Prepare for a new school year with tips for coping with your preschooler’s separation anxiety.

It’s almost back-to-school preparation time. There are backpacks to buy and clothes to select. Parents also have the important task of helping their children to adjust to a new school year. Facing a new experience can be daunting for children as well as adults. Parents bringing their children to preschool or kindergarten often worry about both how their young child will react and how they will feel if their child tries to cling to them. Here are some hints for getting through separation anxiety:

Remember  that separation anxiety is a common experience that can start and reoccur anytime during the early childhood years. Separation anxiety is not only normal but is your child’s first opportunity to deal with fear and coping. It is a healthy learning experience. It can start on the first day of school or any time after that. Some parents and children slide through the first few weeks of school anxiety free just to find that their children suddenly don’t want to leave them in October. Some children start preschool at age 2 or 3 years old and become clingy the following year. 

“School” is an abstract and unfamiliar concept to young children. Visit with your children before the year begins so they know where they will be going. Many schools will have an opportunity for your children to meet their teachers. If there is no formal opportunity to do so, ask when you might stop by. Visiting will give your child a frame of reference when you use that mysterious new word – school.

Talk about school by using positive words. When you talk about school starting with your young child, the conversation should center on how the children will play, have fun, make friends and other happy experiences. Do not prepare your child for being scared by mentioning crying or fear. When a parent says, “There isn’t anything to be afraid of” many preschoolers will feel fear instead of happiness. When we say, “Don’t cry,” they will be more apt to do so because they are thinking about it. 

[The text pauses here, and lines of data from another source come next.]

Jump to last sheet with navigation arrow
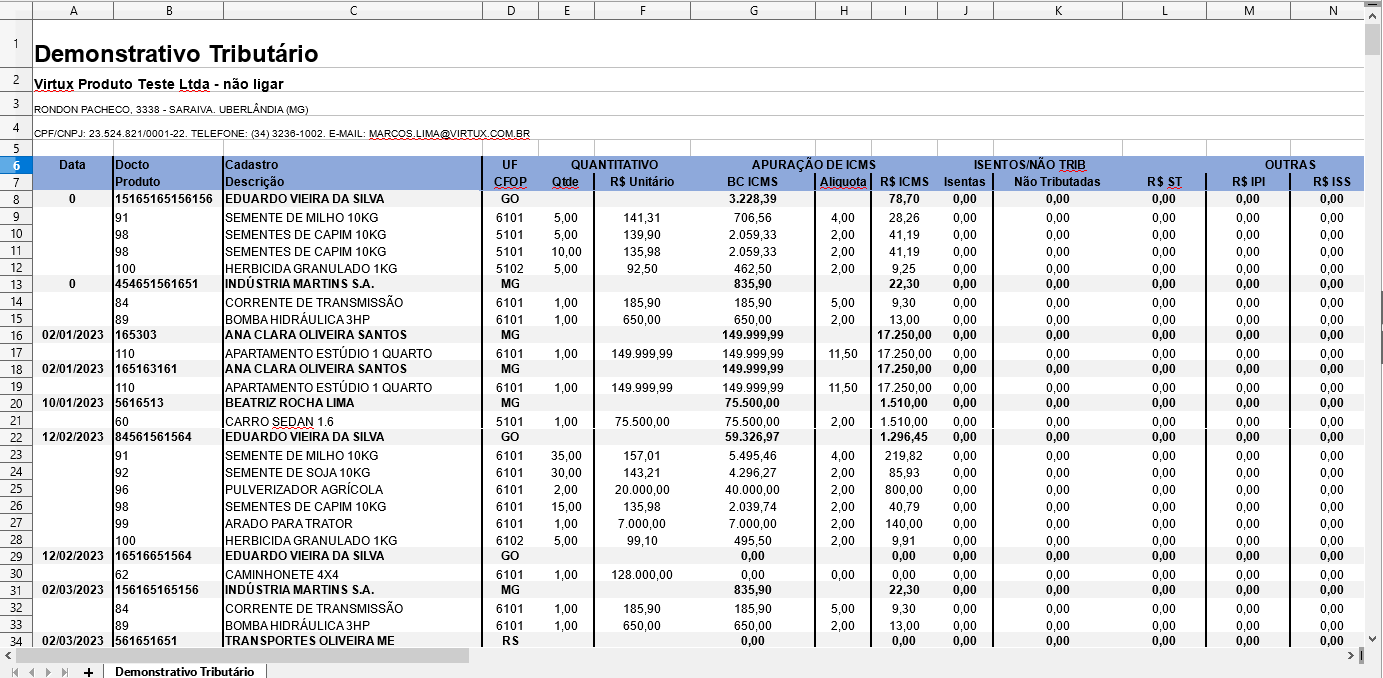The width and height of the screenshot is (1383, 678). 65,672
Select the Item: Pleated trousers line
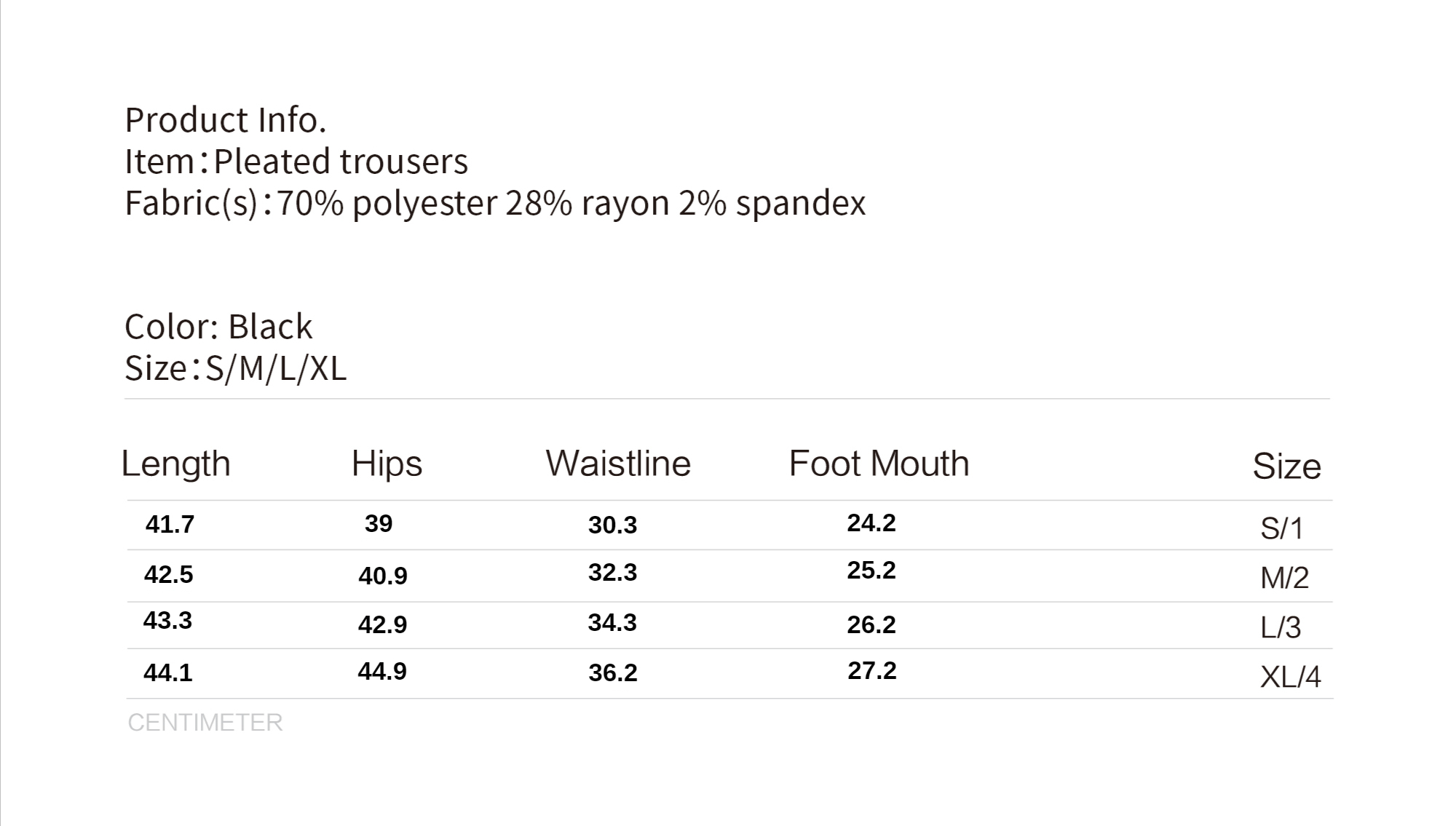Image resolution: width=1456 pixels, height=826 pixels. pyautogui.click(x=296, y=162)
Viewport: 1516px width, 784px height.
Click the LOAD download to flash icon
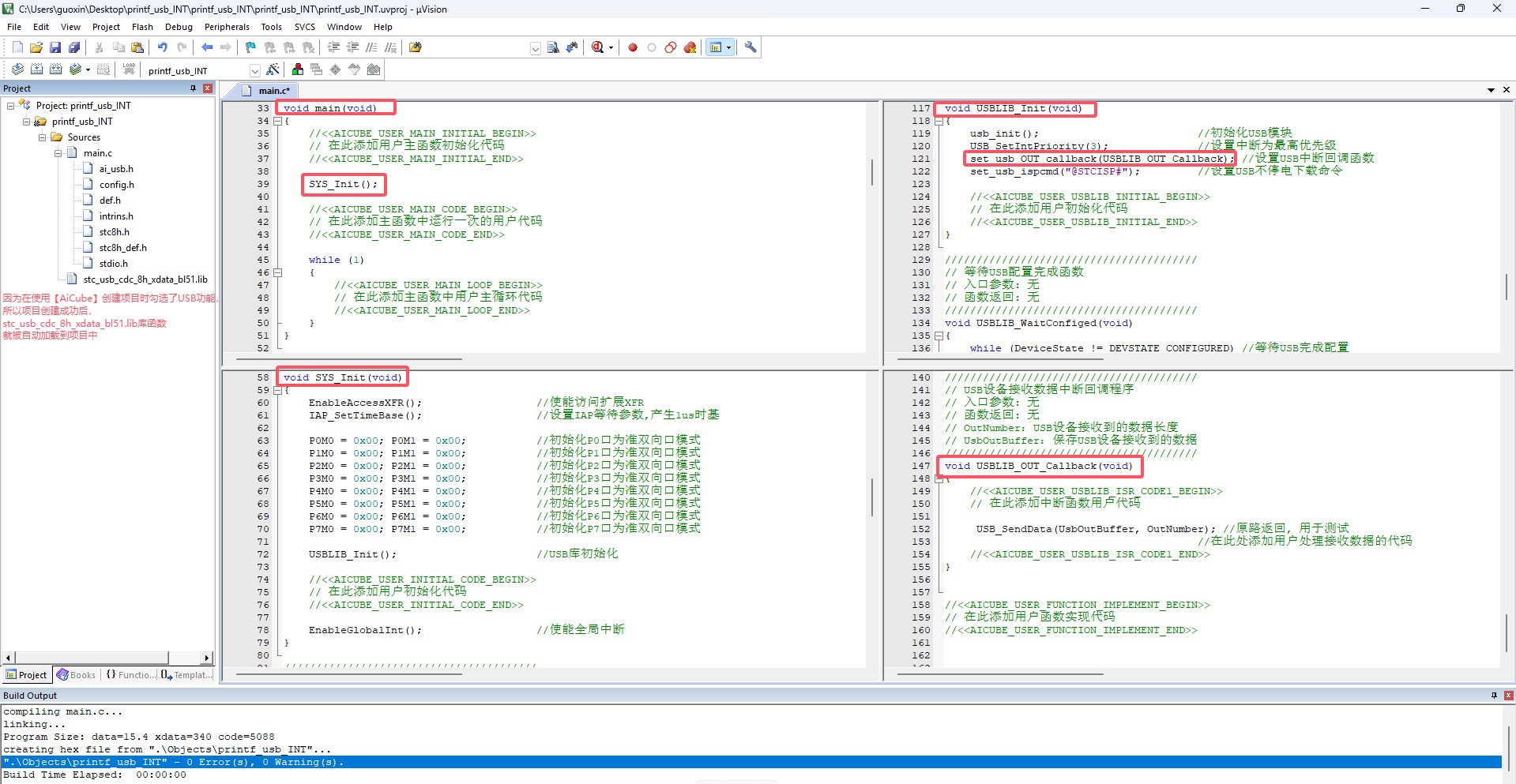coord(129,69)
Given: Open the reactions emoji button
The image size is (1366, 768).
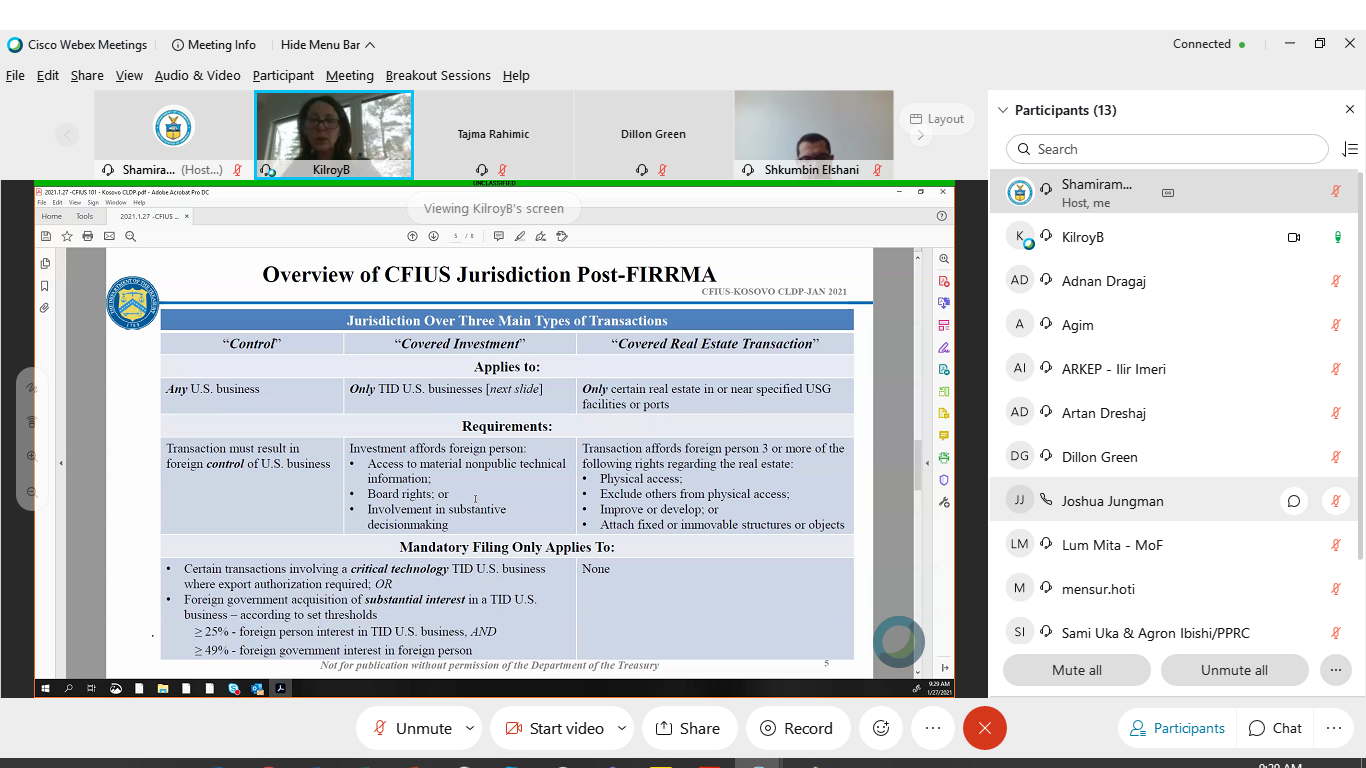Looking at the screenshot, I should pyautogui.click(x=881, y=729).
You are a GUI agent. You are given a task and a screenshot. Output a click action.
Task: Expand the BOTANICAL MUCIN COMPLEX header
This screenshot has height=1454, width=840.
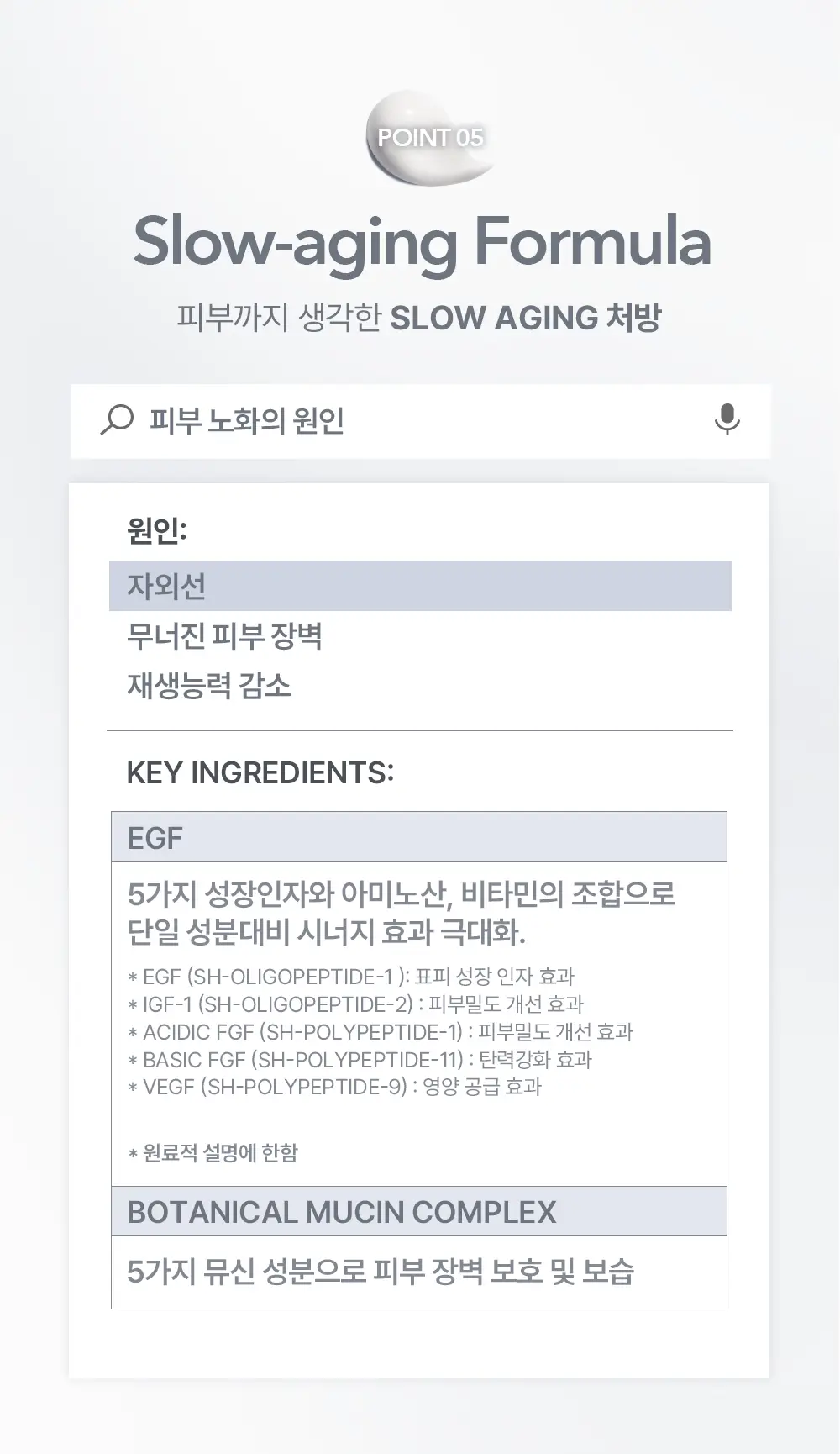click(419, 1211)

Tell your child what you will be doing while he/she is at school. Young children cannot imagine where you go when they are not with you. It will help them to know what to expect and where you will be spending your time. It is a good idea to explain to your preschooler that you will be saying good-bye and then going to work, shopping, etc. When dropping your child off, repeat where you are going within earshot of your child’s teacher. If you say, “I am going to work” or “I am going food shopping” in front of the staff, it enables them to tell your child the same thing that you’ve told him/her.

Avoid sneaking away at drop off. Part of getting over separation anxiety has to do with trust. Your child needs to trust you as well as their preschool teachers. It is just as appropriate to say good-bye to a crying child as a smiling child. The key is for the parents to smile throughout the experience. If parents look sad or anxious, the child’s fears will be exacerbated. They take their cues from you.

Keep your good-bye short, happy and do not linger. Smile at your child even though he/she may be crying, say good-bye and leave. If you linger, the message that you give to your child is that you don’t think he/she will be alright. If you leave, you give the message that you are confident in the teacher and in your child’s ability to adapt. Most preschools have a place where you can wait out of sight to find out if your child is calming down. When you leave (and you do need to leave at some point), do not hesitate to call the school to find out how your child is doing. Your child’s preschool staff should recognize that just because you physically leave your child, it doesn’t mean that you have emotionally left. You are entitled to know how your child is doing at any point during any day.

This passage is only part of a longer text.